- _Stated exercise_:
Reproduce the rows below, substituting "entry" for "menu item" and changing nothing else. Leave the pictures out.

** START OF Records for this task **

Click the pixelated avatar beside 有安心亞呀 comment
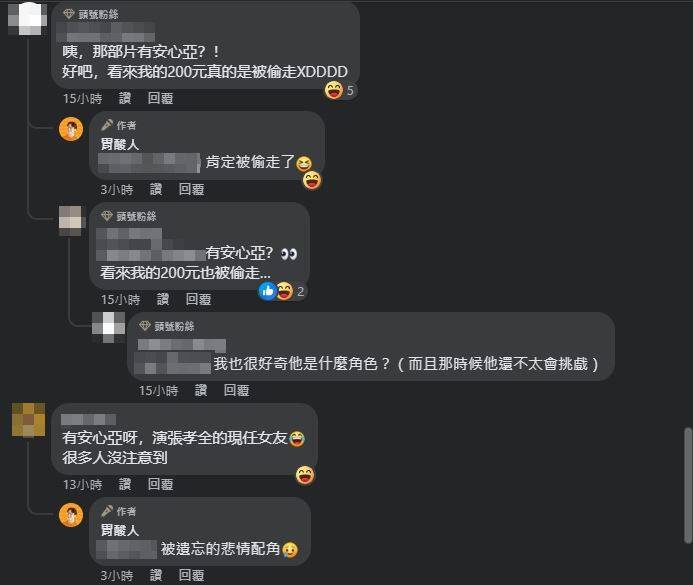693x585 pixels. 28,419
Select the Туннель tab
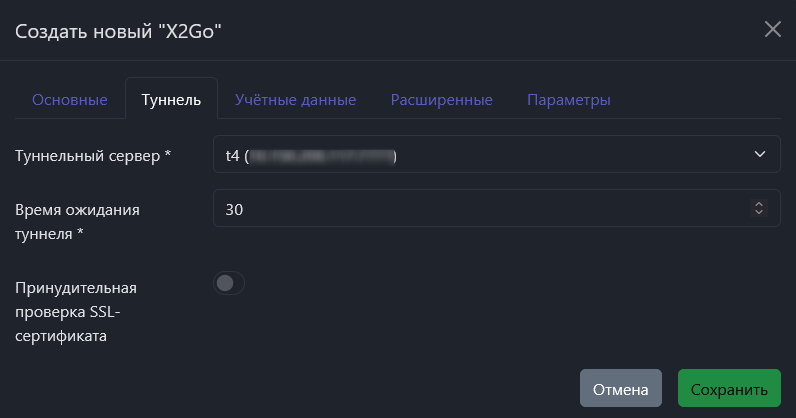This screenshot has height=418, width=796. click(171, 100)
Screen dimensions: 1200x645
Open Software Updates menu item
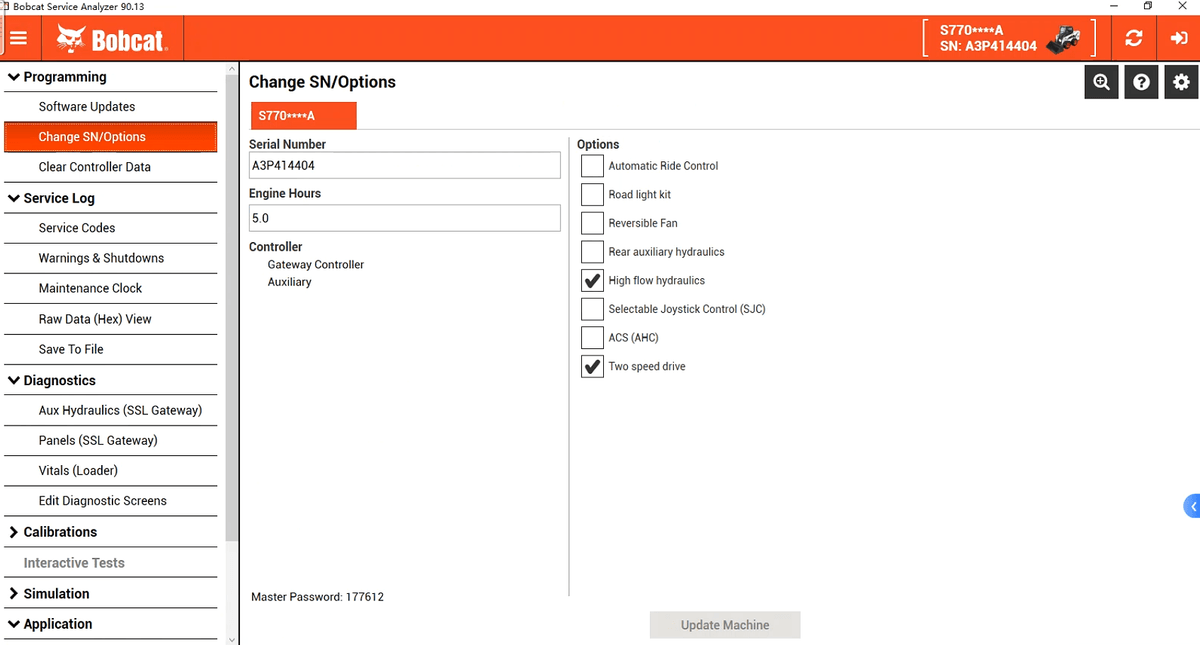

** END OF Records for this task **

- _Exercise response_:
Click the pixelated avatar beside 有安心亞呀 comment
693x585 pixels. 28,419
Select the Туннель tab
This screenshot has height=418, width=796. click(171, 100)
Screen dimensions: 1200x645
Open Software Updates entry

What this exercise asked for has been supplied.